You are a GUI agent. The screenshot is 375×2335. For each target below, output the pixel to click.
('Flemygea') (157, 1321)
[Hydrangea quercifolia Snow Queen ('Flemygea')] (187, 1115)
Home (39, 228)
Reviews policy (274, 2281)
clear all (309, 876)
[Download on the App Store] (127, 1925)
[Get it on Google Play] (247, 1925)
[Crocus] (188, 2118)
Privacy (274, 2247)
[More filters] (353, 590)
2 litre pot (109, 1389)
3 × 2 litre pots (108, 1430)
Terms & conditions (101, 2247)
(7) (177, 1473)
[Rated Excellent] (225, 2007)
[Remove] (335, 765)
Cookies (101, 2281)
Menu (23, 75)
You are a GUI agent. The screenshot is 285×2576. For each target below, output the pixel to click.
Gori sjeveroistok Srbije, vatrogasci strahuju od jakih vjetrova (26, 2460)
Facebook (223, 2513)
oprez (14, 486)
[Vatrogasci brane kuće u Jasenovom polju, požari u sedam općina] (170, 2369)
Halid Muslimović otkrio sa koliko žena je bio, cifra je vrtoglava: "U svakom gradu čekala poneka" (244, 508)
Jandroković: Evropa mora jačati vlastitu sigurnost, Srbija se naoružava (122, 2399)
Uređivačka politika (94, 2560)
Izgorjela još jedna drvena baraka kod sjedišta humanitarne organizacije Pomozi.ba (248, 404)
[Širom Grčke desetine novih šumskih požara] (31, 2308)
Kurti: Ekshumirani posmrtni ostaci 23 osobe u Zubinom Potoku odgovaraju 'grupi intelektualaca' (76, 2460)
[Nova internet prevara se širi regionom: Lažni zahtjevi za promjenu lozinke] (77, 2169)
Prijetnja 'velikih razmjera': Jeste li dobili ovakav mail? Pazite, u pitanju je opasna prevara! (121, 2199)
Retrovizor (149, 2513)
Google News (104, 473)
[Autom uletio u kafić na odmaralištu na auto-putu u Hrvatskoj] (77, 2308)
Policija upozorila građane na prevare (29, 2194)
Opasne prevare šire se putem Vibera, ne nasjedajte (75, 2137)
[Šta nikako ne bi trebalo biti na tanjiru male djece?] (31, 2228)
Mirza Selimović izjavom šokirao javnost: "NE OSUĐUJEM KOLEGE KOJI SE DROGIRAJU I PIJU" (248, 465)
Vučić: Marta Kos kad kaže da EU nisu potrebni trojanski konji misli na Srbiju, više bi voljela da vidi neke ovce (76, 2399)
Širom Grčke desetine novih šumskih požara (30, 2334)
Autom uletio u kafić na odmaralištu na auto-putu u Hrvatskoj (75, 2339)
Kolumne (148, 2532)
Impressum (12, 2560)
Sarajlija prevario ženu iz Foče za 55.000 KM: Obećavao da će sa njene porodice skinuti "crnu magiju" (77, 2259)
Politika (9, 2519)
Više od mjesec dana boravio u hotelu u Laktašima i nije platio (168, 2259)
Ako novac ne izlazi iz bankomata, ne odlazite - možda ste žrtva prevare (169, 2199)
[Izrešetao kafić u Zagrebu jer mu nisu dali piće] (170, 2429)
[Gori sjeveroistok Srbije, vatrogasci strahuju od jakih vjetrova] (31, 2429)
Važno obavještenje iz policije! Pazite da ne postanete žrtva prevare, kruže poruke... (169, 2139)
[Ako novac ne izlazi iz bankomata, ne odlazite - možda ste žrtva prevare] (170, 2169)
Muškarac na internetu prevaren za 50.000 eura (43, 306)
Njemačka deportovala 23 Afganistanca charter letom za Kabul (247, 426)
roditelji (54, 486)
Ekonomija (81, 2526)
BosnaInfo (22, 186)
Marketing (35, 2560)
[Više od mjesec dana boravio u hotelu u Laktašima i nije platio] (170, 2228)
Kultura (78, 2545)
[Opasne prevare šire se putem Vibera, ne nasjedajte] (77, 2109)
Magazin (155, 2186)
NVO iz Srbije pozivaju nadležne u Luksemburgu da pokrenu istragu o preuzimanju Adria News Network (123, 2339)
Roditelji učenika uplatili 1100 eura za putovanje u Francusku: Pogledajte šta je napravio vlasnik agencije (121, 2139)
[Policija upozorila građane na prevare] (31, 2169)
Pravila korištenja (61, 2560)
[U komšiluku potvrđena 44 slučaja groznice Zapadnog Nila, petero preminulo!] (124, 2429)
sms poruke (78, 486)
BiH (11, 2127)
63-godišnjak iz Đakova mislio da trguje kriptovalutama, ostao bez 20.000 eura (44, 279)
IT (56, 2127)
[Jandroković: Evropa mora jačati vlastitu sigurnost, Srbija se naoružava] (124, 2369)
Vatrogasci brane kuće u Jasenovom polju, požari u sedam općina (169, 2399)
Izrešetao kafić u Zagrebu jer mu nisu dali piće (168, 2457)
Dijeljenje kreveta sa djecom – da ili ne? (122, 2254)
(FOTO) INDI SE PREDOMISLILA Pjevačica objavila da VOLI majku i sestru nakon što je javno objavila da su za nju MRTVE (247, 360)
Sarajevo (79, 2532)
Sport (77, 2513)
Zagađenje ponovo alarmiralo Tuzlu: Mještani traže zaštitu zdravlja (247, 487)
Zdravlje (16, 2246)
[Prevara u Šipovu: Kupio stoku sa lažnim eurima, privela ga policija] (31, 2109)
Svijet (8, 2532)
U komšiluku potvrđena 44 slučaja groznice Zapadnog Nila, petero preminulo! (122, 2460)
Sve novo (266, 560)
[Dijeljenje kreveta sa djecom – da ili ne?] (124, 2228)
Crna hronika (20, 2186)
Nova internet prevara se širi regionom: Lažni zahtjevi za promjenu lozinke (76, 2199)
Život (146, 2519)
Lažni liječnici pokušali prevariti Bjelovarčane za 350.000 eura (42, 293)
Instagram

### THE TASK
State how many lines in the entries hold "općina". Nothing should come before or after the number.

### RESPONSE FOR THIS EXERCISE
2